Hansen, turnovers will lead Illini defense this fall


Photo Courtesy of Fighting Illini Athletics

Senior Jake Hansen takes a deep breath before a play during competition.

By Carson Gourdie, Assistant Sports Editor

Last season, Illinois senior linebacker Jake Hansen experienced a breakout season with 72 tackles, 7.5 TFLs, 3.5 sacks, seven forced fumbles, three fumble recoveries and one interception — and this was in only nine games. Hansen, along with LB Dele Harding and others, helped transform Illinois into one of the most improved defenses in the country. 

But after Hansen finished his season prematurely with an injury after Illinois knocked off Rutgers, the defense took a step back, with turnovers slowing down and the rush defense getting exposed by Northwestern. However, despite missing the final four games, the pundits are expecting big things out of Hansen. For linebackers coach Miles Smith, Hansen is still incredibly underrated.  

“I don’t think he’s getting enough credit going into this season,” Smith said. “I don’t think he’s getting the attention one of the best linebackers in the country should be getting. But eventually, after the games are played, he’ll be talked in the same way (as the best linebackers in the country).”

Regardless, Hansen has been nominated for some pretty prestigious watch lists this season, including the Bronko Nagurski Trophy, the Butkus Award and the Bednarik Award. For Hansen, staying healthy will be one of his biggest challenges this fall. Before gearing up for his sophomore season in 2017, Hansen sat out the entire season with a knee injury, and this past season he suffered a back injury that kept him off the field and kept the Illini from getting the spark he provided. 

“He’s always been that way literally since he’s been here,” said Smith about Hansen’s ability to energize the defense with turnovers. “When he came here a couple of years ago and hurt his knee, he was the talk of camp before he hurt himself. That’s why it was so deflating.

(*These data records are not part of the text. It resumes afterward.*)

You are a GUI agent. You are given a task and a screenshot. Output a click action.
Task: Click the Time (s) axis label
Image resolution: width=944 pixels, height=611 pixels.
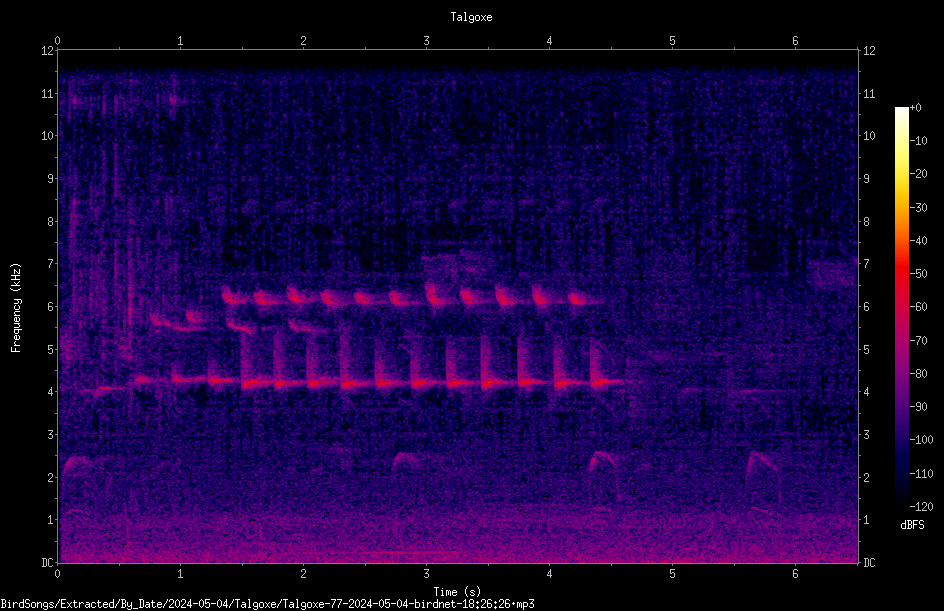(x=457, y=592)
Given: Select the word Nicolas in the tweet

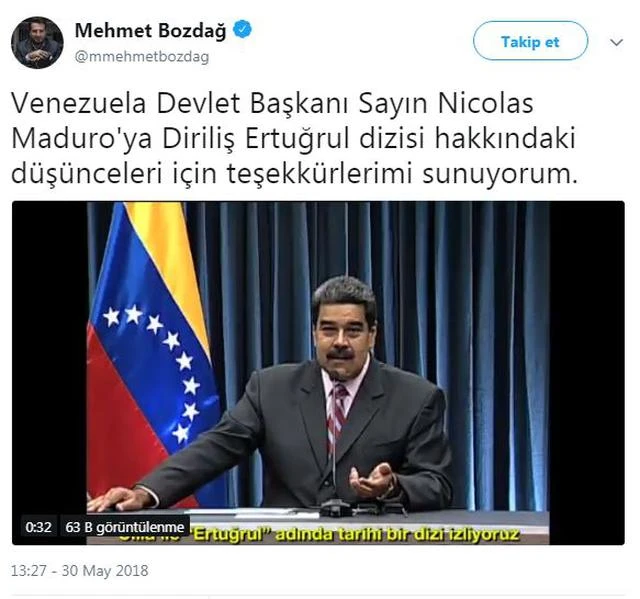Looking at the screenshot, I should pyautogui.click(x=485, y=103).
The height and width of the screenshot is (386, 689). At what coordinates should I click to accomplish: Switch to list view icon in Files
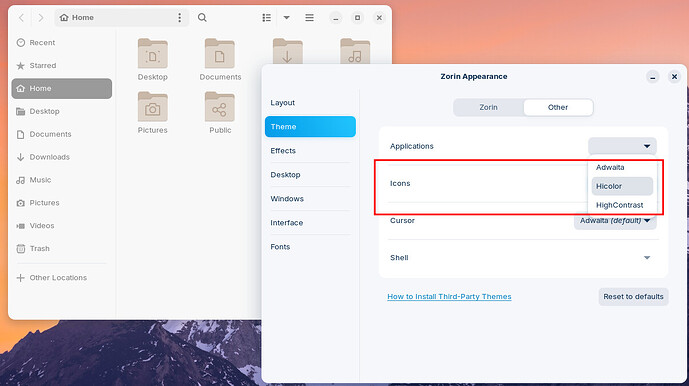266,18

I’ve seen him every possible play, he’s a dynamic linebacker.”

Hansen is projected to make the transition to middle linebacker, sandwiched between senior Milo Eifler and junior Khalan Tolson, setting up one of the most experienced linebacker corps in the conference, but that might not be good enough.

Looking back at last year, despite the vast improvement, cracks were still apparent in Lovie’s defense against Eastern Michigan and Cal, and the run defense was exposed against Northwestern. A big part of what kept the Illini in the games against top-tier competition was the ability to force turnovers. However, as many teams know, including the Bears last season, turnovers are hard to predict and can dry up real quick.

In Illinois’ last three games in 2019, they recorded two turnovers, and they went 0-3. Coach Miles Smith says his father’s system doesn’t rely on luck and turnovers will happen regularly. 

“How we teach takeaways, the priority of every defensive player every play is to score, not make a tackle,” Smith said. “So I think the mindset is what separates us. We are always going to get takeaways because we will be going after the ball every single play, so I don’t think we have to figure out how to win without takeaways. It’s in our DNA.”

Hansen was one of the best players in Smith’s system last year before the back injury sidelined him for the remainder of the season. During the Wisconsin game, Hansen anchored the defense with two forced fumbles, keeping the Illini in the game. For his efforts in Lovie Smith’s signature victory at Illinois, Hansen was named the Walter Camp National Defensive Player of the Week and Big Ten Defensive Player of the Week. 

In what will be Hansen’s final season in Champaign, he will lead an opportunistic defense with a few question marks. Will Harding’s production be able to be replicated? Who’s going to step up at the defensive line? How will they contain the likes of Rondale Moore, Adrian Martinez or Justin Fields? Regardless of how this season turns out exactly, Miles Smith believes Hansen should be playing on Sunday’s for a career. 

“Absolutely he should be playing in the NFL,” Smith said. “We coached in the NFL, and I was a quality control coach. We know what quality linebackers look like. Jake should 100% be one of those guys. Jake can be a dominant, dominant player.”

Hansen will have a chance to show scouts at the next level what he’s got, starting with Rutgers in nine weeks.